Estando errado, que se dane! Se nem os gramáticos de redes sociais se entendem, quem seria eu para entrar nessa suruba linguística. Vou é tomar um café amargo, daqueles bem fortes que dona Raimunda fazia para Padre Sátiro, no Diocesano, porque o uísque de 2023 ainda pode quebrar qualquer bafômetro.

domingo, 31 de dezembro de 2023

João da Escóssia ou João da Escócia?


O poeta e jornalista Émerson Linhares, boêmio da asa quebrada que nem eu, trafegava pela Estrada do Contorno, ladeado por Ana Ximenes, musa única e derradeira dos seus versos, quando uma placa de trânsito lhe chamou a atenção.
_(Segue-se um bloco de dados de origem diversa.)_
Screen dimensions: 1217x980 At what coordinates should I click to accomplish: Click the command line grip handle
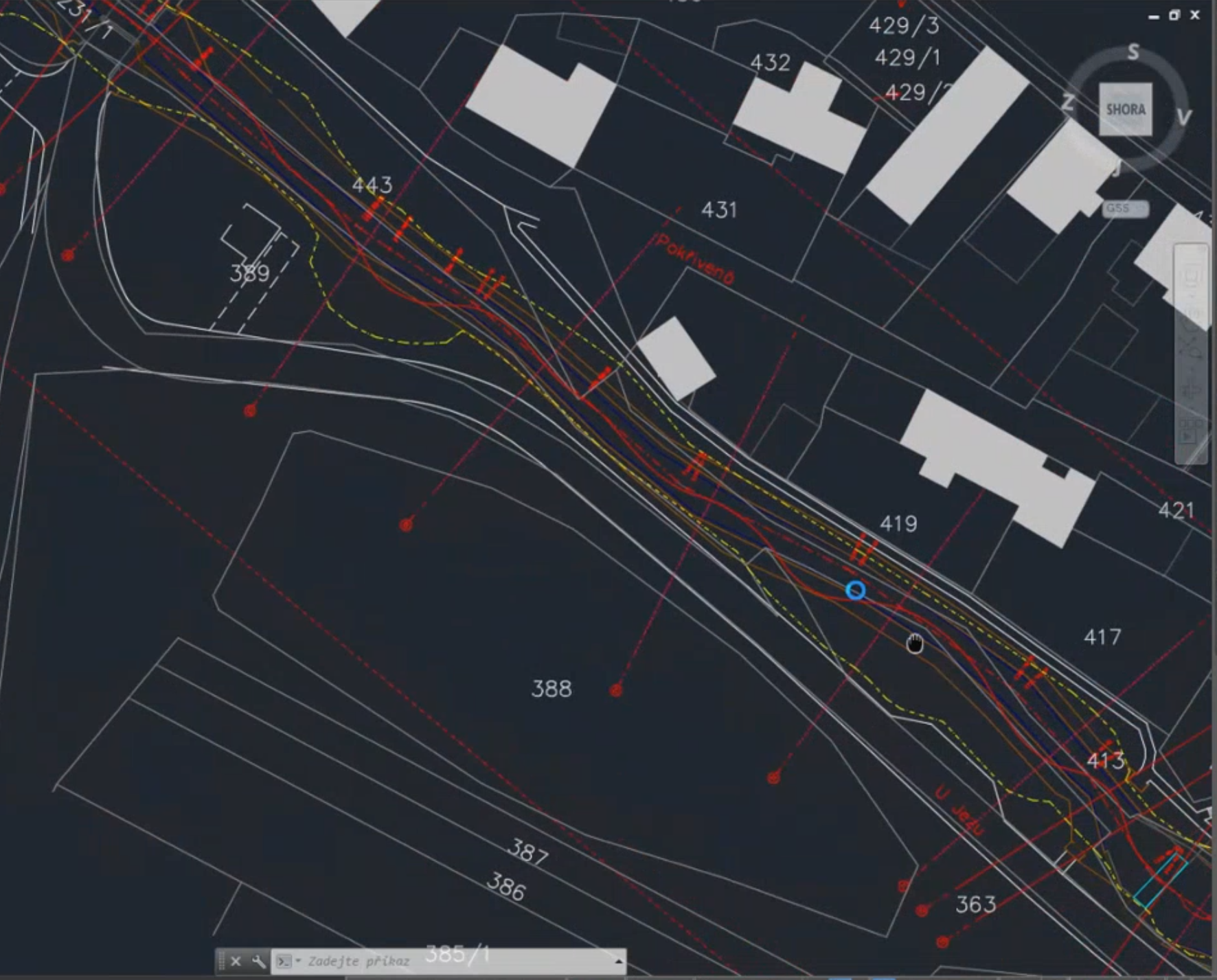tap(221, 961)
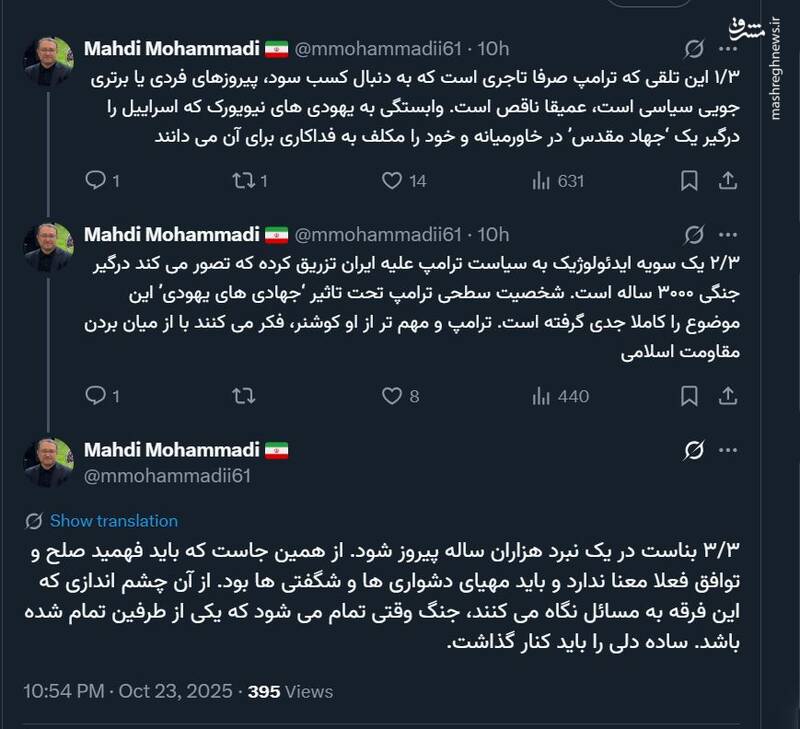
Task: Reply to the first tweet
Action: point(95,181)
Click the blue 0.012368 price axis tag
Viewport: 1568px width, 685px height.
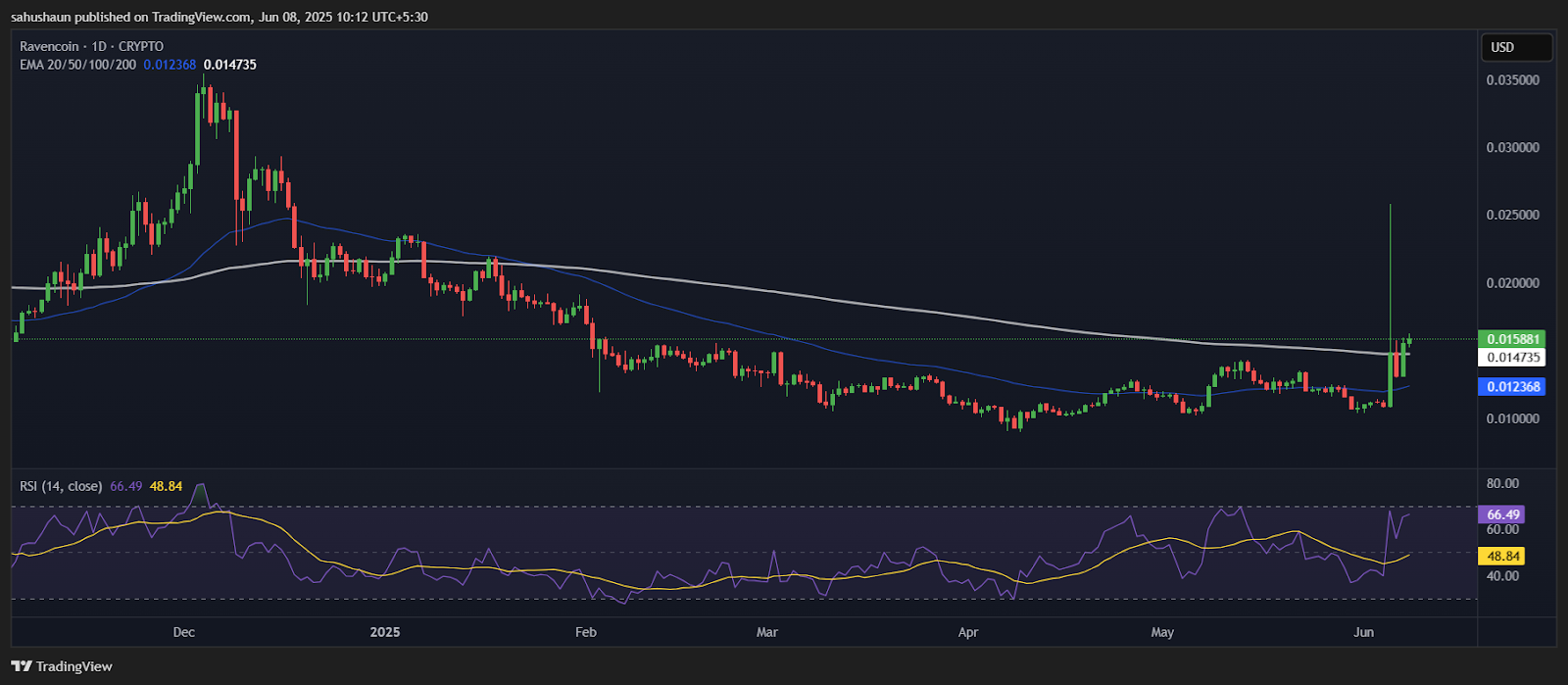click(x=1511, y=386)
Nela estava escrito “Av. João da Escócia”, e o “Escócia” assim, com “c” na terceira sílaba.

O velho amigo, colega dos bons tempos da redação do O Mossoroense, de quando o jornal ainda era impresso, fotografou e me enviou a imagem da placa, por WhatsApp. Logo em seguida, escreveu perguntando se aquilo estava certo e, antes mesmo de que eu lesse, acrescentou a sugestão de uma crônica sobre o assunto.



Émerson Linhares sabe a resposta. Afirmo convicto porque, como disse, militamos juntos no O Mossoroense, antecedidos por João da Escóssia, Augusto da Escóssia, Lauro da Escóssia, Lauro da Escóssia Filho, João da Escóssia Neto, João Newton da Escóssia, Maria Lúcia Escóssia e tantos outros. Eu mesmo sou Cid Escóssia.
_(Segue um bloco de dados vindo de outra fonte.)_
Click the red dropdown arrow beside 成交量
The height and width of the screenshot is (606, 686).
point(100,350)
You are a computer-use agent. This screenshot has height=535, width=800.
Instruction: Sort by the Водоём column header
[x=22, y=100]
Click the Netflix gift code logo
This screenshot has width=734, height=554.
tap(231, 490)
Falou mais alto nele o instinto de editor, aguçado nas melhores práticas do jornalismo e que as atuais tarefas burocráticas no Detran não abateram. A foto e a mensagem não eram pergunta, eram pauta que recebo e realizo nestes últimos instantes de 2023. Afinal, muita gente desconhece a curiosa história do tal sobrenome.
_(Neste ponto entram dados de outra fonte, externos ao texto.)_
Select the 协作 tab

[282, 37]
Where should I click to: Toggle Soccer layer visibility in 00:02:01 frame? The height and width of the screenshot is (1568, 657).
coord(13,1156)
O primeiro de nós foi João da Escóssia Nogueira, o da avenida cuja denominação alguém resolveu “corrigir” 150 anos depois, trocando por “Escócia”. Em circunstâncias normais, talvez tivesse recebido sobrenomes do pai ou da mãe, Jeremias da Rocha Nogueira e Izabel Benigna da Cunha Viana. Os tempos, contudo, eram de lutas.

O Escóssia com dois “esses” é fácil explicar. Quando João nasceu, aos 27 de maio de 1873, vivia-se o período pseudoetimológico da língua portuguesa, que foi do século XVI ao início do XX, antes do acordo ortográfico de 1931, no qual se estabeleceram padrões para a escrita de algumas palavras com “ss” ou “c” no idioma pátrio.

As mesmas regras que transformaram Escóssia em Escócia – como o nome do país – atingem Mossoró e Assú, que, a rigor, deveriam ser Moçoró e Açu. O citado acordo de 1931, todavia, consentiu a preservação de topônimos e sobrenomes, mantendo-se, conforme registrados em leis ou cartórios, Assú, Mossoró, Escóssia.

E por que João da Escóssia? Vamos lá! Jeremias, o pai, era jornalista, rábula – advogado sem diploma – e membro do Partido Liberal. Meses antes do nascimento do filho, fundou o jornal O Mossoroense, aos 17 de outubro de 1872, para fazer oposição ao Partido Conservador, sigla liderada pelo jesuíta Antônio Joaquim Rodrigues.

O vigário deitava falação no púlpito contra os liberais, enquanto estes, especialmente Jeremias, Ricardo Vieira do Couto e José Damião de Souza Mello, colegas de redação, retribuíam no periódico, que chegou a usar, no seu cabeçalho, uma inscrição em que se declarava “Semanário, político, comercial, noticioso e antijesuítico”.

Para piorar, o jornalista incendiário que anunciava o fim do poder dos papas era da Loja Maçônica 24 de Junho, inaugurada em 1873, na data que nomeia a instituição. Assim, alegando que Igreja e Maçonaria não combinavam, o vigário se recusou a batizar o rebento, a não ser que pai e também padrinho deixassem a Ordem.

Jeremias promoveu então um batismo simbólico na 24 de Junho, acrescendo o Escóssia ao nome do filho, em homenagem a São João da Escóssia, considerado patrono do Rito Escocês Antigo e Aceito da Maçonaria. Tal santo, reverenciado pelos maçons brasileiros durante longo tempo, não existe, mas esse tema fica para depois.

Existem outros “Escóssias” por aí, sem ligação com os de Mossoró, além de “Escócias” e “Escócios”. O João da avenida, jornalista, artista plástico, cenarista de teatro, publicitário, xilógrafo, desenhista e caricaturista falecido aos 14 de dezembro de 1919, é Escóssia, de modo que a placa está mesmo errada. Podem mandar ajeitar.